Abstract
Over time, I have worked on a suite of data infrastructure projects,
ranging from small to large and simple to complex. Some have been
successful, others less so, and a couple are so notorious they are
generally not mentioned in polite company. Sometimes the outcome was
predictable—well-organized and well-managed projects are likely to
succeed, and those with clear flaws often don’t rise above them—but
sometimes it was unexpected. Building effective data infrastructure is
not a solved problem, it is an area of research in and of itself, and
the larger the project, the more difficult and uncertain it is.
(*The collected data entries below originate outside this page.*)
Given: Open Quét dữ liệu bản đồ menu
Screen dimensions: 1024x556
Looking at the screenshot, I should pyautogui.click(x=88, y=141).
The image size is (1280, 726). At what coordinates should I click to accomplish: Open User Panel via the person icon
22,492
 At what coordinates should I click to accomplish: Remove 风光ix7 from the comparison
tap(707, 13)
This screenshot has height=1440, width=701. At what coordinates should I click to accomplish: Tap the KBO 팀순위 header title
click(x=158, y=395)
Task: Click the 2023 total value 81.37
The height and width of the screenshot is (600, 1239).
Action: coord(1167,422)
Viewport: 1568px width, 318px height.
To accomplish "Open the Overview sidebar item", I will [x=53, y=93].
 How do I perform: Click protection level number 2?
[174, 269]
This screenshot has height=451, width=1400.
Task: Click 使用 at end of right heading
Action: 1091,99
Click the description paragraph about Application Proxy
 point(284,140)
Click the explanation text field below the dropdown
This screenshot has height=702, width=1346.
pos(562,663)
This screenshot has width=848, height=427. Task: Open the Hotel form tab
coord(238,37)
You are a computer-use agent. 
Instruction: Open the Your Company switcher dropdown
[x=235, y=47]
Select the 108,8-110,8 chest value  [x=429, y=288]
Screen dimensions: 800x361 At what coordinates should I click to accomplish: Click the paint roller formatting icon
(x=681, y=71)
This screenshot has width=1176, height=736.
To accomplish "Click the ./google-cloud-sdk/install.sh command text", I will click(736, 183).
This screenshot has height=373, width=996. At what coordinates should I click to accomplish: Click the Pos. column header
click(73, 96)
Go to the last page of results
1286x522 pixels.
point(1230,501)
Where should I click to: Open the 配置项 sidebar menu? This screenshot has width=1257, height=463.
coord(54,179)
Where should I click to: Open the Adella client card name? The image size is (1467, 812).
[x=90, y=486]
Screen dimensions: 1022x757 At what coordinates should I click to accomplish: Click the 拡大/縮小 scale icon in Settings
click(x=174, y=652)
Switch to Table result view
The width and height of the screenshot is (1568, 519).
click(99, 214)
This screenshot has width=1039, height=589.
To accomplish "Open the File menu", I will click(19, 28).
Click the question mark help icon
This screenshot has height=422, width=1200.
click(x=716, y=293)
For each
of my current and past projects, I consider their greatest strength,
their showcase best practice, their weaknesses, and their epic fails, as
well as the external and internal factors that contributed to positive
or negative outcomes. Despite the heterogeneity, certain patterns emerge
as lessons learned: Listening to your users is critical, and there are
no short-cuts; it requires a long-term investment, including cultivating
individual relationships. Good is better than more; hardening
infrastructure is time consuming but critical for adoption. Have a clear
mission with concrete benefits to a defined user community, and expand
thoughtfully from there. In spite of our best intentions, meeting
emerging community expectations usually requires a catalyst. External
groups identifying best practices, mini-grants for implementation, and
multi-project groups collaborating to rise together give needed nudges.
Interestingly, I have never been involved with a project that failed
because it picked the wrong technology. It can cause pain and consume
resources, but I have not seen a terminal impact. Finally, invest in the
people behind the infrastructure. Committed, engaged staff supported by
ongoing professional development, rational management, and sufficient
autonomy can, and regularly do, accomplish the impossible.